Selected passage:
....

# Administration Category > Administrative issues >  We need a slogan

## entoserv

I think there should be a slogan.

I suggest "Because small business deserves a voice"

I did think of "Where small business meets", but maybe it's a bit soon to make that claim  :Big Grin:  

Any other ideas?

----------


## Dave A

Maybe "A voice for small business"

----------


## Candy Bouwer

what about just " The small Business Voice"

----------


## Dave A

Based on the original concept: "Mainly for business minded folk"

Other ideas:
"People helping people"
"A helping hand"

----------


## Entity

Hmmm this require some thought as it is somthing that people are going know very well. "Small business mind" or "The SA business ideas" or "Business for the people" all of this is just a thought  :Smile:

----------


## I Robot

"Helping each other to help ourselves"

----------


## entoserv

Any other ideas? IMHO most of the ideas conveyed are good, but there's nothing really punchy there that grabs me.

----------


## Chris Bouwer

Small Business Emporium

----------


## Candy Bouwer

Amin...how about a collective Poll vote...after we get a few more suggestions
... and how about .."The Essence of Small Business"

----------


## Dave A

"Share a little - Gain a lot"
"Post the questions - find the solutions - add value to each other - and spread the word."

The last one is rather long, but maybe there is a layout solution.

----------


## duncan drennan

> "Share a little - Gain a lot"
> "Post the questions - find the solutions - add value to each other - and spread the word."
> 
> The last one is rather long, but maybe there is a layout solution.


Maybe "Question. Solve. Grow. Discuss"

----------


## duncan drennan

Rereading it, it should probably be,

"Question. Solve. Grow. Share"

----------

....

Extracted records:

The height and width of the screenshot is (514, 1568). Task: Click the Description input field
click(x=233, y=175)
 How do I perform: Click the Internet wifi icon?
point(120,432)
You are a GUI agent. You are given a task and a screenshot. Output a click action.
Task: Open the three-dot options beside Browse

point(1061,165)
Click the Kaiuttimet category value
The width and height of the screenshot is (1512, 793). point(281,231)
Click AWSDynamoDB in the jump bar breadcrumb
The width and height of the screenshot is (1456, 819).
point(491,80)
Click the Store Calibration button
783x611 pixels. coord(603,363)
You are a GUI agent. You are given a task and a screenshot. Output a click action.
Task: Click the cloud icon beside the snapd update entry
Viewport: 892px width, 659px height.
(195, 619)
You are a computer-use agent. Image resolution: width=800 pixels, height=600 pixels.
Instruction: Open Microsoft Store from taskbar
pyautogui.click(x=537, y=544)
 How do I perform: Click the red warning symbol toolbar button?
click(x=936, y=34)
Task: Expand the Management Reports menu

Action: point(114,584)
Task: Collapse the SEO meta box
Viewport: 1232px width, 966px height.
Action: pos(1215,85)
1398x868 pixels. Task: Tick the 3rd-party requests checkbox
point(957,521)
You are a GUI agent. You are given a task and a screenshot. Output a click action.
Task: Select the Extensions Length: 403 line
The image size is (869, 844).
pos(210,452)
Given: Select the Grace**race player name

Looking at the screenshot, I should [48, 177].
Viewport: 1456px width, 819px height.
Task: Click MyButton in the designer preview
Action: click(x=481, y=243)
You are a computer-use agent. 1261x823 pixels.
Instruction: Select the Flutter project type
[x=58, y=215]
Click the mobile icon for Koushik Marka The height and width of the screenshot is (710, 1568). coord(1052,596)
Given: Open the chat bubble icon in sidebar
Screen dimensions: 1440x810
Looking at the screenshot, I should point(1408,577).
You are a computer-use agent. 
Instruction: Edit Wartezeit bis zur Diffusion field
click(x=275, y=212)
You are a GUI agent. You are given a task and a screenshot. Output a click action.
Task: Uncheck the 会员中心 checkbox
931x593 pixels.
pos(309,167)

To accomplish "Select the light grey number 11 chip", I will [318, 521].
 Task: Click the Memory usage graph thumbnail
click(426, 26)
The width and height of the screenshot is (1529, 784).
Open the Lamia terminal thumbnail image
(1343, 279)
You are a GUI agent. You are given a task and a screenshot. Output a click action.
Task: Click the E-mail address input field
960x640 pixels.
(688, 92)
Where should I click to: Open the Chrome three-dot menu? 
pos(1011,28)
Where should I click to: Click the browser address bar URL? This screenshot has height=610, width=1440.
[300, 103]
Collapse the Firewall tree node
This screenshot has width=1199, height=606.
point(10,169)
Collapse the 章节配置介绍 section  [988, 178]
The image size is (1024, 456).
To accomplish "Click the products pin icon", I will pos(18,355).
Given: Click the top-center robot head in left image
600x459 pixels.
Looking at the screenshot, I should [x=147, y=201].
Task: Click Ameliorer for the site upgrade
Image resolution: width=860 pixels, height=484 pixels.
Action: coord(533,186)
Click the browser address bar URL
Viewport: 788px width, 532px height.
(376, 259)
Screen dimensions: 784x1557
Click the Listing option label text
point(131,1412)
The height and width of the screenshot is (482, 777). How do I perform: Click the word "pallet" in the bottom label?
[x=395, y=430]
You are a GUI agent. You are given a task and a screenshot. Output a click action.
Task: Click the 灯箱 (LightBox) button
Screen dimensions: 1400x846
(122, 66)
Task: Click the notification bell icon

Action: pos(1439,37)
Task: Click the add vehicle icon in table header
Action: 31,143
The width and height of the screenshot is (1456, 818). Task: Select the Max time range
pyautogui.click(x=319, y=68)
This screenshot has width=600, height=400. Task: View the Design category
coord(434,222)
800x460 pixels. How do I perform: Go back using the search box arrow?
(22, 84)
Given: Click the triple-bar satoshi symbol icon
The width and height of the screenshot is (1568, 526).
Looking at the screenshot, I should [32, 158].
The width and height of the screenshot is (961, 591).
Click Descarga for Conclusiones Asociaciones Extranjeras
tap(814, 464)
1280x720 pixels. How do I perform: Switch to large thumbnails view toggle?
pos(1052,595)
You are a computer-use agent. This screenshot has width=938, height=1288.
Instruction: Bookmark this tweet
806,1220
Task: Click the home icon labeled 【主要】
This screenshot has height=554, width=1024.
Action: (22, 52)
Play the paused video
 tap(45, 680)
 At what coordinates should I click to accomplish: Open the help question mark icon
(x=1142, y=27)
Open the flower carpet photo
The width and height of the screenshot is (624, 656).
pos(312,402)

....

What to work on:
1. In the slogan thread, what slogan does duncan drennan propose after rereading his first suggestion?
2. Copy out the extracted rows from the first one through the line containing "pyautogui.click(x=537, y=544)", with both ends included.

Task results:
1. "Question. Solve. Grow. Share"

2.
The height and width of the screenshot is (514, 1568). Task: Click the Description input field
click(x=233, y=175)
 How do I perform: Click the Internet wifi icon?
point(120,432)
You are a GUI agent. You are given a task and a screenshot. Output a click action.
Task: Open the three-dot options beside Browse

point(1061,165)
Click the Kaiuttimet category value
The width and height of the screenshot is (1512, 793). point(281,231)
Click AWSDynamoDB in the jump bar breadcrumb
The width and height of the screenshot is (1456, 819).
point(491,80)
Click the Store Calibration button
783x611 pixels. coord(603,363)
You are a GUI agent. You are given a task and a screenshot. Output a click action.
Task: Click the cloud icon beside the snapd update entry
Viewport: 892px width, 659px height.
(195, 619)
You are a computer-use agent. Image resolution: width=800 pixels, height=600 pixels.
Instruction: Open Microsoft Store from taskbar
pyautogui.click(x=537, y=544)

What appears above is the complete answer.